If you consider bringing in some positive charge and placing it near the conductor, you will have increased the amount of work required to bring it close to the conductor yet the charge on the conductor has not changed. Therefore charge on the conductor does not correlate to the voltage on the conductor, at least not in the general case.

I believe doing so only adds an extra mutual capacitance term between the new charge and the conductor under consideration, but this would not affect the self capacitance term and mutual capacitance terms with other conductors, only until the extra charge is placed on ("absorbed", integrated onto) the conductor.

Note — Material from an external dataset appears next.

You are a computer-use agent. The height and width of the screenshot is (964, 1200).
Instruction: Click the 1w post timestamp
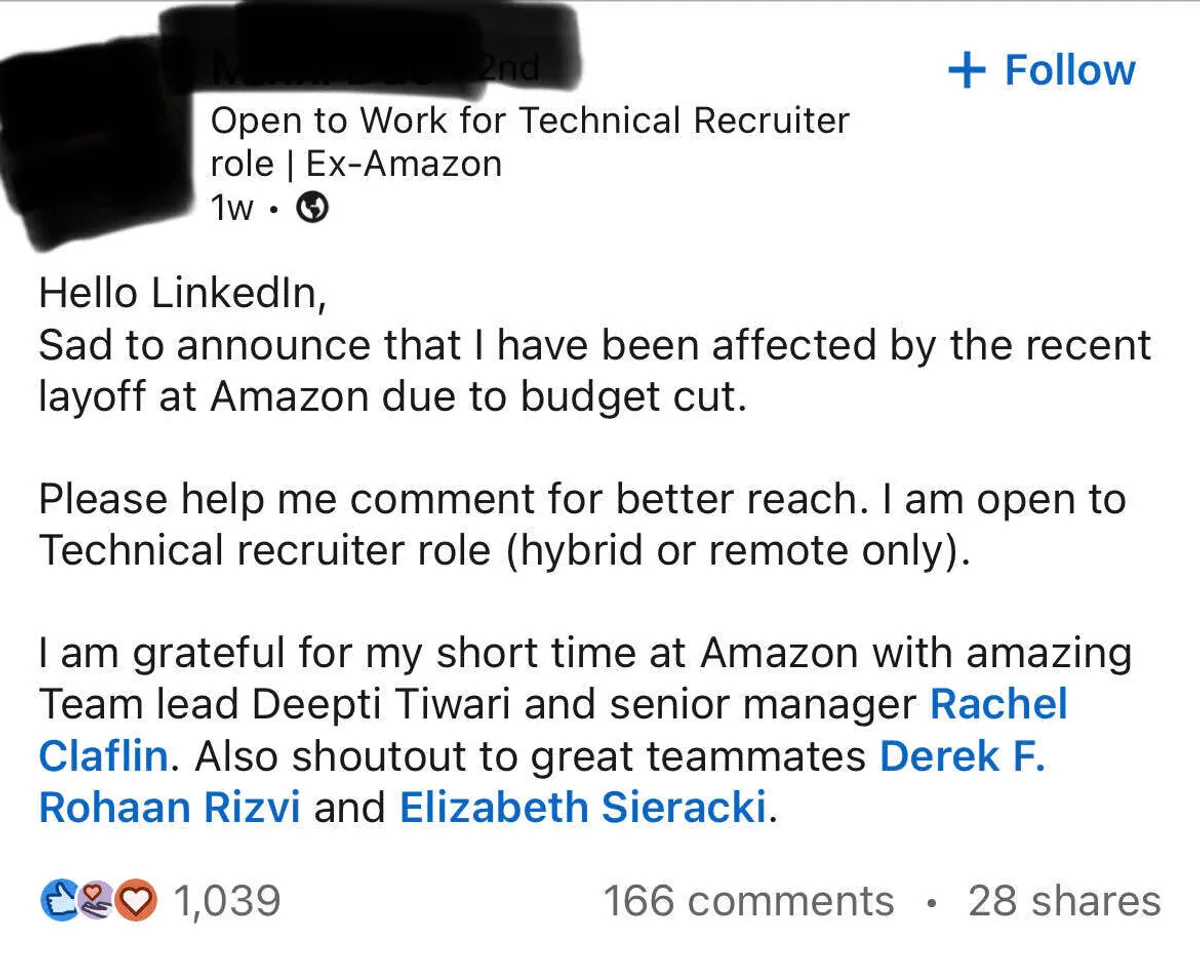232,208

Maybe more clearly, one can think of a point charge as equivalent to a spherical conductor with the same charge.

 

[Srini314]

This follows from Green’s third identity applied to Laplace’s equation.

Let’s say $\Sigma$ is the surface of an isolated perfect conductor which represents an equipotential surface where the potential takes the constant value $\phi_0$.

Suppose $G(x,y)$ is the Green’s function for Laplace’s equation that vanishes on $\Sigma$. This always exists by the properties of the Laplacian operator for arbitrary shapes $\Sigma$.

Then, one can show

$\phi(x) = \int \phi(u) \frac{\partial G(x,u)}{\partial n} dS_u$.

Here $u$ lies on $\Sigma$.

But $\phi(u) =\phi_0$.

Thus,

$\phi(x) = \phi_0 \int \frac{\partial G(x,u)}{\partial n} dS_u$.

This implies the normal derivative of $\phi$ on $\Sigma$, denoted $\phi_n(u)$ is proportional to $\phi_0$.

Finally,

$Q= -\int \phi_n(u) dS_u \propto \phi_0$

And the proportionality constant depends purely on the geometry of $\Sigma$.

In fact, one can give an explicit formula for the Capacitance as

$C = - \int \int \partial_n \partial_{n’} G(u,u’) dS_u dS_{u’}$

QED